In this misguided millennium of red-state dominance, you'd think the concept would carry a bit more weight. But it doesn't. More and more parents need to work longer and harder hours to support their families, while more and more government officials get fatter and fatter, helping the economy more by hiring people to clean their houses, cars and criminal records, than affecting a change through legislation and reform. It's a vicious circle, and one that hard-core music has fought since its inception.

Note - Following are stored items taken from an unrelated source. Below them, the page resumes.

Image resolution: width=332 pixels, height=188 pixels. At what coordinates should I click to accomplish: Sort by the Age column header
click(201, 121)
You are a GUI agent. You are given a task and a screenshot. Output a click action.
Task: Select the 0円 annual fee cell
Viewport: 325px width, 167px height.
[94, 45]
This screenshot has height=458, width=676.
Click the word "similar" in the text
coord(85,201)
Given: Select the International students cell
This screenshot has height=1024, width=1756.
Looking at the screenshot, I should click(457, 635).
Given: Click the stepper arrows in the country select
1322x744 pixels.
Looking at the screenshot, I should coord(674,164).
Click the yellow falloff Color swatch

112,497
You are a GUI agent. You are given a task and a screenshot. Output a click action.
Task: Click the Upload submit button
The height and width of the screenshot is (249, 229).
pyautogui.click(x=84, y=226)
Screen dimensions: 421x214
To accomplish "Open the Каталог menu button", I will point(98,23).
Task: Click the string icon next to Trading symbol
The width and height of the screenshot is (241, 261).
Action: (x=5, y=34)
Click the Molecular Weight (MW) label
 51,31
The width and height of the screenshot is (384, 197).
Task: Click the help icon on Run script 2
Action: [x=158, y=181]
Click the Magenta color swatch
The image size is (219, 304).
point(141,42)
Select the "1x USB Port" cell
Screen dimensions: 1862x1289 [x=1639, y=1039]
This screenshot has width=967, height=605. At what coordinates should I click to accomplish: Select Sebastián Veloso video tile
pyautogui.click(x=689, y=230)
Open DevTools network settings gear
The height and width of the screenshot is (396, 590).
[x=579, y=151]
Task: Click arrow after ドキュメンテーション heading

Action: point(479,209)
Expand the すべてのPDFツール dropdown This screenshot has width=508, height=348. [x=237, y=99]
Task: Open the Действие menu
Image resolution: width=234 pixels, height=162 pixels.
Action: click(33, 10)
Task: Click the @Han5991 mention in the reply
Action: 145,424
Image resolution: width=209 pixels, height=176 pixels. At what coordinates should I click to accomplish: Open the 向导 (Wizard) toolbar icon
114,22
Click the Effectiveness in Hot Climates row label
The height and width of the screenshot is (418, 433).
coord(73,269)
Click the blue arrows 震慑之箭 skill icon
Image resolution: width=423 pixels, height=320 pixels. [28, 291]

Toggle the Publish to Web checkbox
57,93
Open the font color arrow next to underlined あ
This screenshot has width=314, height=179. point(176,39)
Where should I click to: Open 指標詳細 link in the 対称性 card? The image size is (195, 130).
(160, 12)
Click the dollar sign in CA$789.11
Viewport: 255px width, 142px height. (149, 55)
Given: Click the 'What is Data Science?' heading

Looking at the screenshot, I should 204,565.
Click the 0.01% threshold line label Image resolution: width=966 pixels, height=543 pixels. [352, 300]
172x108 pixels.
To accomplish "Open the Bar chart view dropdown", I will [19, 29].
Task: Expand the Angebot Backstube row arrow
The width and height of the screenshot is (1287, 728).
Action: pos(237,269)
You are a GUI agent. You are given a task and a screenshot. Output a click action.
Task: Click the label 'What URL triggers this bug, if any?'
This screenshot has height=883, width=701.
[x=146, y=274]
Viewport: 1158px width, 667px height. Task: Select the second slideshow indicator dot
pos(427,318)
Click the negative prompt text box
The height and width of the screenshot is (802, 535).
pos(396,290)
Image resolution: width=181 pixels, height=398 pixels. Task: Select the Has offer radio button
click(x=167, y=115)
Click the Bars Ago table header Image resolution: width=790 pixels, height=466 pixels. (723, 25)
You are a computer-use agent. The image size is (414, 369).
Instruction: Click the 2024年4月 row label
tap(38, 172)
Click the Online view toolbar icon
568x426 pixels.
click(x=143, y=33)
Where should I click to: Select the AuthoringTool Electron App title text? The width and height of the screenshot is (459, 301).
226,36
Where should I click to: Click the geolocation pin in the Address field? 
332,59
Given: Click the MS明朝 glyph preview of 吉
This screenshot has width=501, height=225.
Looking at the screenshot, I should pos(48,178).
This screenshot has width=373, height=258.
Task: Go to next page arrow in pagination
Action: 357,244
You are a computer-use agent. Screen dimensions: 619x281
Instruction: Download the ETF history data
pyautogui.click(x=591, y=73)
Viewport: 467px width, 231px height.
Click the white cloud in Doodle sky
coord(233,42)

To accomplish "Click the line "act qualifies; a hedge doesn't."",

Enter Dead By Wednesday, a Connecticut-based band of insurgents with ideals as radical as their music, and music radical enough to turn the extreme music scene on end. "Wake up, look what's going on around you!" says drummer Opus, whose former band, Gargantua Soul, was one of the Constitution State's top live draws for years. "People need to question themselves, question authority, and question their government."

Joined in Dead By Wednesday by his cousins - vocalists David and Ceschi Ramos, who transplanted from California to join the progressive hard-core outfit - and fellow local veterans Pat Garcia and Mike Modeste (bass), Opus finds himself at the core of a band that holds the future of hard-core metal in the palm of their hands. "It's old-school metal riffs, with new stuff, and mixed with a wild style, scatting, fast poetry and aggressive vocals. It's innovative hard-core," says the drummer, the outfit's primary songwriter. "A lot of bands today are starting to sound very similar, but we're mixing it up, experimental, with an improv style. We're going back to a time when bands weren't afraid to step out of the box, but still kept it hard-core."

Bad Brains. Dead Kennedy's. Earth Crisis. Pantera. They're names that have shaped the face of modern hard-core, and bands that have helped shape the sound and vision of Dead By Wednesday. They've got the sound, vision, and a fury shaped by the world around them. "We've been politically active for as long as I can remember," says Ceschi, who along with his brother was raised with a revolutionary zest in the political hotbed of Berkley, CA. "We don't want to push any platform down people's throats, we want it to be broad. We're extremely liberal, but being against the President isn't our focus. We want unity, but on a worldwide level. We don't want to make it too intellectual, so that it throws people off...We want them to be able to take what they can out of it."

With an international flair for rhythm and a songwriting finesse that resonates with old-school style and new-school bravado, Dead By Wednesday is every bit the product of their Italian, Puerto Rican and Caribbean roots, as impacted by the bands that paved the path before them. They do those roads proud on their Democracy is Dead debut, venturing forth on a road less traveled in the process.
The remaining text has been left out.